SolarWing's High-Efficiency CICs integrate several optimizations to maximize GaAs solar cell performance in space. We utilize advanced multi-layer anti-reflective coatings on high-transmission coverglass to minimize optical losses and maximize photon capture. Precision bonding techniques ensure excellent light coupling and robust mechanical integrity. Crucially, our CIC design incorporates optimized thermal paths, effectively radiating excess heat to maintain the GaAs cells at their most efficient operating temperatures, as even GaAs efficiency can decrease with excessive heat. Furthermore, low-resistance interconnects minimize electrical losses, ensuring maximum converted power reaches the spacecraft bus, contributing to sustained high power output throughout the mission.

SolarWing's High-Efficiency Solar Cell CICs (Coverglass Interconnected Cells) are specifically designed to be thin, robust, and flexible, making them ideal for integration into roll-out array architectures. Their high conversion efficiency ensures maximum power generation from a minimal deployed area, contributing to superior power density. The individual cell construction, combined with their inherent flexibility and advanced interconnection techniques, allows for tight packing onto a deployable substrate. This significantly reduces the array's stowed volume, enabling larger power capabilities on smaller launch vehicles, critical for various demanding space missions.

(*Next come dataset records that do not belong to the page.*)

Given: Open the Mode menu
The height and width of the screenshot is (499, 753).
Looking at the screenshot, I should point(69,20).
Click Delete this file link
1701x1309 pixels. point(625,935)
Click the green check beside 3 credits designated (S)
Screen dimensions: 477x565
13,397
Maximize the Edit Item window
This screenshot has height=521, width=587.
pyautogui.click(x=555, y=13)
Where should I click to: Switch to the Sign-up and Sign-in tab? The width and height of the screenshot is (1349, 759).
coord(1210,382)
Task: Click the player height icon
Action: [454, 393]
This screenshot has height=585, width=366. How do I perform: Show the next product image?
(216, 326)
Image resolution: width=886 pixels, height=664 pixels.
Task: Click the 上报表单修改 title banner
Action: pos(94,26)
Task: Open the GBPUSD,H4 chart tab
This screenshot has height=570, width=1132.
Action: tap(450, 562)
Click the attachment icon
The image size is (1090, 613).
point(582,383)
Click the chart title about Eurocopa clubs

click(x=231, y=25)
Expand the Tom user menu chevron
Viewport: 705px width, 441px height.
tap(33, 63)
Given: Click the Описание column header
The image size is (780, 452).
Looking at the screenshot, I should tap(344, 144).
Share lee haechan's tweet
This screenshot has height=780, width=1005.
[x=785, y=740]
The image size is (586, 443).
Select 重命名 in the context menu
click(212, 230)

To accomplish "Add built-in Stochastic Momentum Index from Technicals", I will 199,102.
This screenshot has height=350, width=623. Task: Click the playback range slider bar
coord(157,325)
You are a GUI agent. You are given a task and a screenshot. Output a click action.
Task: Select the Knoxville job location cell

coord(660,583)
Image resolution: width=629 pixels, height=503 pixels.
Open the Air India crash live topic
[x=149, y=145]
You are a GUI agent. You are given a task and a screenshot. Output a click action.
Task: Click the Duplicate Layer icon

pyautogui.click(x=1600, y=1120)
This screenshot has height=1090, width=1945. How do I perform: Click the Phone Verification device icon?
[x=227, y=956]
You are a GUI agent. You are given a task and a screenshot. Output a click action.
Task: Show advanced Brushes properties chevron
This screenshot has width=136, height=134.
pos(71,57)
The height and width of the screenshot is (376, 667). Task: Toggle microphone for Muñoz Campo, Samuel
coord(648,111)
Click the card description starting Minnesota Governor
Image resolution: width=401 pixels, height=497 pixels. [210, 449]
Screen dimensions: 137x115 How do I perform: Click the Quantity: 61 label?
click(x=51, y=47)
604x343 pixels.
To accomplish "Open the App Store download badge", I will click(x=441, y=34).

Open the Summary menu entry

In space, monocrystalline solar cell efficiency degrades over time primarily due to radiation damage. BOL efficiency represents initial performance, while EOL efficiency reflects performance after a mission's duration. SolarWing's CIC designs factor in this degradation using radiation damage models specific to the intended orbit (LEO, GEO, etc.). We select cell materials and thicknesses, and incorporate coverglass shielding to minimize EOL efficiency loss. Our power output predictions are based on EOL performance, ensuring the spacecraft receives adequate power throughout its mission. We provide detailed radiation analysis reports with our products.

Temperature significantly impacts solar cell efficiency. In space, without atmospheric convection, cells can experience extreme temperature variations. Higher temperatures reduce the band gap of GaAs, lowering the open-circuit voltage (Voc) and thus the overall power output. Our CICs are designed with temperature-compensating materials and processes to minimize these effects. Spacecraft thermal management systems are also crucial for maintaining optimal operating temperatures, maximizing efficiency and lifespan of the solar arrays. We provide detailed temperature coefficient data for accurate power prediction.

Designed for LEO, GEO, IGSO, and deep space exploration missions. Perfect for satellites, space stations, and long-duration spacecraft requiring high efficiency (>30%) and exceptional temperature tolerance (-175°C to 110°C) with proven 15+ year operational lifetime.